The medicines proved to be difficult to trace, but the samples taken showed that more than half the equine animals sent for slaughter lacked information on the medicinal treatments they had undergone.

Traces of prohibited molecules, such as diclofenac or thiabendazole, were found in more than 15 percent.

The FASFC emphasised that no non-compliant meat entered the food chain.

They also checked honey products sold in Belgium and discovered one product with added sugars or syrups and one product with pollen atypical of the production area.

The FASFC tracked down those products before they ever went on sale.

Operation OPSON (Ancient Greek for “food”) is organized every year under the leadership of the international police services Europol and Interpol in order to combat adulterated and non-compliant food and drink products entering the market, and dismantle the criminal networks behind such products.

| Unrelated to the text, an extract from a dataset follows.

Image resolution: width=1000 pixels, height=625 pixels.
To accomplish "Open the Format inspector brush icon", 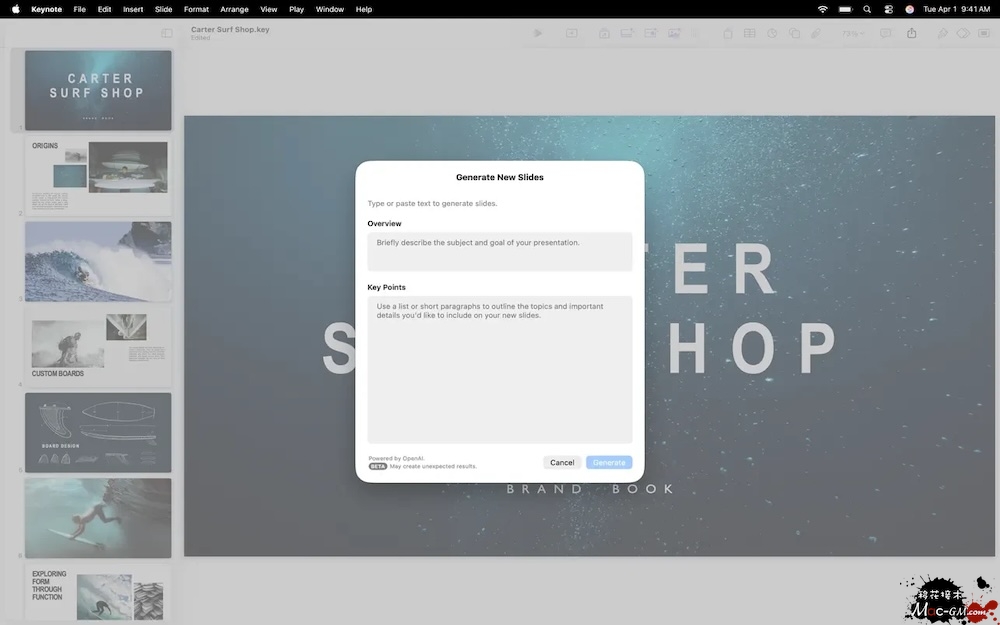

This tenth action, Operation OPSON X, focused on alcoholic beverages, counterfeit honey, and fraudulent horse meat.

In 2020, 3,811 horse carcasses were examined in Belgian slaughterhouses: 59 horse carcasses (1.55%) were seized and excluded from the food chain.

Issues related to horse meat aren't unusual for Belgium or the EU: tons of meat contaminated with listeria were pulled from the Belgian market at the last minute in 2017, in a discovery that helped uncover a large-scale and illegal network of horsemeat traffickers operating in Europe, which is still under investigation.

A similar scandal took place in 2013.